[Collected data]

[Start of section]

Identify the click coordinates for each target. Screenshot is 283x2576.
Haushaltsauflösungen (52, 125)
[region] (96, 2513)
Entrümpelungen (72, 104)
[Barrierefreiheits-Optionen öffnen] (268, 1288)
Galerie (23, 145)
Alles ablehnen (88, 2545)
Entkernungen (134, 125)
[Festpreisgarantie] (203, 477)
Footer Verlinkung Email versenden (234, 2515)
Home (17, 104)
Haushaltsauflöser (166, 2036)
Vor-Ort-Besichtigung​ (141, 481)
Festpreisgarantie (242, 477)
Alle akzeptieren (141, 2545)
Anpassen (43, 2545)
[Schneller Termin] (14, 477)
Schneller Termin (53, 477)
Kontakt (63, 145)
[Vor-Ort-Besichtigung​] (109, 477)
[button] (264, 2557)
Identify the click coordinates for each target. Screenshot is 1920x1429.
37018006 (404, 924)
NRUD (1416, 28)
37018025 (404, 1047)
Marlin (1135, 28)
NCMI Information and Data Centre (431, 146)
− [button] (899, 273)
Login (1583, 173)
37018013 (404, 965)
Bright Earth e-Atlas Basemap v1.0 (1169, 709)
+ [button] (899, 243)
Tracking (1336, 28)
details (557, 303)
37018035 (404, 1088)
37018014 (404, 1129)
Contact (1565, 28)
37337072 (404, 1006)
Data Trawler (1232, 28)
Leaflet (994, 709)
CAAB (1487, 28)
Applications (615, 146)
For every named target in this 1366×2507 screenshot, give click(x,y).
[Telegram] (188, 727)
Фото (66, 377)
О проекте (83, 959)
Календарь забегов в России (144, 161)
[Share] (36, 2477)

[End of section]

(About this exercise) From the first line through the last, give the data above again exactly.

(Solution to this exercise)
Identify the click coordinates for each target. Screenshot is 283x2576.
Haushaltsauflösungen (52, 125)
[region] (96, 2513)
Entrümpelungen (72, 104)
[Barrierefreiheits-Optionen öffnen] (268, 1288)
Galerie (23, 145)
Alles ablehnen (88, 2545)
Entkernungen (134, 125)
[Festpreisgarantie] (203, 477)
Footer Verlinkung Email versenden (234, 2515)
Home (17, 104)
Haushaltsauflöser (166, 2036)
Vor-Ort-Besichtigung​ (141, 481)
Festpreisgarantie (242, 477)
Alle akzeptieren (141, 2545)
Anpassen (43, 2545)
[Schneller Termin] (14, 477)
Schneller Termin (53, 477)
Kontakt (63, 145)
[Vor-Ort-Besichtigung​] (109, 477)
[button] (264, 2557)
Identify the click coordinates for each target. Screenshot is 1920x1429.
37018006 (404, 924)
NRUD (1416, 28)
37018025 (404, 1047)
Marlin (1135, 28)
NCMI Information and Data Centre (431, 146)
− [button] (899, 273)
Login (1583, 173)
37018013 (404, 965)
Bright Earth e-Atlas Basemap v1.0 (1169, 709)
+ [button] (899, 243)
Tracking (1336, 28)
details (557, 303)
37018035 (404, 1088)
37018014 (404, 1129)
Contact (1565, 28)
37337072 (404, 1006)
Data Trawler (1232, 28)
Leaflet (994, 709)
CAAB (1487, 28)
Applications (615, 146)
For every named target in this 1366×2507 screenshot, give click(x,y).
[Telegram] (188, 727)
Фото (66, 377)
О проекте (83, 959)
Календарь забегов в России (144, 161)
[Share] (36, 2477)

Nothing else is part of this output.